* [Task objective]: Give back an exact copy of the lines in the records below, from the line that has "Denon AVR-X2900HDAB e AVC-X3900H (507, 1216)" through the line that has "Ok (441, 1336)", and nothing besides.

* [Records for this task]:
▼▼▼

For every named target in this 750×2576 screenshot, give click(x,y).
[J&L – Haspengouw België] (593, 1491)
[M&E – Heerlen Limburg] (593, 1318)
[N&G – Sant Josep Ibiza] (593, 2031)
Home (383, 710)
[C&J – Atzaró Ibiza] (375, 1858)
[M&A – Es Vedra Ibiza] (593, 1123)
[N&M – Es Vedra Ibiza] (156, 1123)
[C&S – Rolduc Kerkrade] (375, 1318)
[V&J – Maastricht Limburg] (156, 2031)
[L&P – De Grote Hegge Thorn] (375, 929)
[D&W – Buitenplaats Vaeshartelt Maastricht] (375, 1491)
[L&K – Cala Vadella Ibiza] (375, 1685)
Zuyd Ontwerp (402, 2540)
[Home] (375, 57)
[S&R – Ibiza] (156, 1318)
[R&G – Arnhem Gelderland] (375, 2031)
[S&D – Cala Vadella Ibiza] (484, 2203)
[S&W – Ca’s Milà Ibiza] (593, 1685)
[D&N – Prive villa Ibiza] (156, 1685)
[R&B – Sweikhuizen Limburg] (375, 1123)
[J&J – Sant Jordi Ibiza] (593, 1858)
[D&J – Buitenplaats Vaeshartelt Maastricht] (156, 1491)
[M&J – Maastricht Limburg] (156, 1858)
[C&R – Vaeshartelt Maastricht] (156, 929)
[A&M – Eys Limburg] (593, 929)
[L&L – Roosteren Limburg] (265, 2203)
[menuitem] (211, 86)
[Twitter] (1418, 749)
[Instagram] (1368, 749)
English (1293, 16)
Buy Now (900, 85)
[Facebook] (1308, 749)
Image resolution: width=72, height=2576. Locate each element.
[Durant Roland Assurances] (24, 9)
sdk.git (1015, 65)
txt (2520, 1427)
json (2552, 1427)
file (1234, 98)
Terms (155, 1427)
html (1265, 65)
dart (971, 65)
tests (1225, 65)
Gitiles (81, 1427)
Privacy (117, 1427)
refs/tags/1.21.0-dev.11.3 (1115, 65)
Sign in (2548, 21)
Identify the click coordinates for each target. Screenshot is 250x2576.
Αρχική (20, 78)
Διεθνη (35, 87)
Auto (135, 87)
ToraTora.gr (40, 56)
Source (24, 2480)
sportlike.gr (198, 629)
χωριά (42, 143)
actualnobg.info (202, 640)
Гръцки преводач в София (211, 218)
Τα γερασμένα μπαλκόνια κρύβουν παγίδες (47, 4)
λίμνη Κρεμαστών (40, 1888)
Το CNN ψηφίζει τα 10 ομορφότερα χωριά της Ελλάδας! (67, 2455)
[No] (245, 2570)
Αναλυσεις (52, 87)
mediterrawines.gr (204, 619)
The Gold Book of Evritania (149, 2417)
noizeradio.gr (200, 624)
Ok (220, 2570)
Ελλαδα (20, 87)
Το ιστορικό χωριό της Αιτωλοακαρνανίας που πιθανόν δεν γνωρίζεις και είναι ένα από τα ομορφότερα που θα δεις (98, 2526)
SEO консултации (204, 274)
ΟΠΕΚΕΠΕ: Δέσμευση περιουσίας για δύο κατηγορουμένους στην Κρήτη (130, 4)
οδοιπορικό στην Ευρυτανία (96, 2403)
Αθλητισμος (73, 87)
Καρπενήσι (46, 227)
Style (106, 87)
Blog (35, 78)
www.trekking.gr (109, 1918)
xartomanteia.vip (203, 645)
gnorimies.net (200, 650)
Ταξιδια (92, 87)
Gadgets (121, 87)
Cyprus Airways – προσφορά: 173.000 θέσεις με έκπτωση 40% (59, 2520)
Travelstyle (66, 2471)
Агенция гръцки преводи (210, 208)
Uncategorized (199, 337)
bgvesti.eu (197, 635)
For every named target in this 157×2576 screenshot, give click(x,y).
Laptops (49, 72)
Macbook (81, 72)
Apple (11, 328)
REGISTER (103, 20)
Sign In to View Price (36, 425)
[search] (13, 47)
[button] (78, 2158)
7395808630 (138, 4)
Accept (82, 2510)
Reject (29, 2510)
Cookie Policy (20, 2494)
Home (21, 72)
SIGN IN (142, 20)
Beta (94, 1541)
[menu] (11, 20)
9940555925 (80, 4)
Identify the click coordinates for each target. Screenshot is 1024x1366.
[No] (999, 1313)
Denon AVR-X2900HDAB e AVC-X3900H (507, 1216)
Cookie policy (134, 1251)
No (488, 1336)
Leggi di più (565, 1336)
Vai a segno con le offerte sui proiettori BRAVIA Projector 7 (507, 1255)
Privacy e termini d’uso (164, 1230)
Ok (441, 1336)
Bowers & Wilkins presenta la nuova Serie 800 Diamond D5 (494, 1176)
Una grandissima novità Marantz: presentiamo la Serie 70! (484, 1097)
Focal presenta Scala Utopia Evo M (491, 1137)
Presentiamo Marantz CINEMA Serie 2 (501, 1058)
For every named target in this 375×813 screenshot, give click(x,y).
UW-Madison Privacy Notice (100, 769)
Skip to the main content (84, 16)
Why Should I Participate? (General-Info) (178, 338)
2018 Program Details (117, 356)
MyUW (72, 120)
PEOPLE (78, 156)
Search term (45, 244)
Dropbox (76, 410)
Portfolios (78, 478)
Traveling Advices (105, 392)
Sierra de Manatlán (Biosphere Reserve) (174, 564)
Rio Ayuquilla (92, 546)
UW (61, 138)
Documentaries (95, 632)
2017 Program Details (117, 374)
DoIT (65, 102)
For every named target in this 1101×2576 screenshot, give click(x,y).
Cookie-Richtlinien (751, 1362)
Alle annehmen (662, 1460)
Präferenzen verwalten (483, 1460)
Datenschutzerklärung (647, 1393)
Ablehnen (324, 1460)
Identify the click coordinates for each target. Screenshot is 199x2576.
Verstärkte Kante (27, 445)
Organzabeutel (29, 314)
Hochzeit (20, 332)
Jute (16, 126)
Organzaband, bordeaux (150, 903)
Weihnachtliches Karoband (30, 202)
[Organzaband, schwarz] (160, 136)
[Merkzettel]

▲▲▲

* [Solution to the exercise]:
Denon AVR-X2900HDAB e AVC-X3900H (507, 1216)
Cookie policy (134, 1251)
No (488, 1336)
Leggi di più (565, 1336)
Vai a segno con le offerte sui proiettori BRAVIA Projector 7 (507, 1255)
Privacy e termini d’uso (164, 1230)
Ok (441, 1336)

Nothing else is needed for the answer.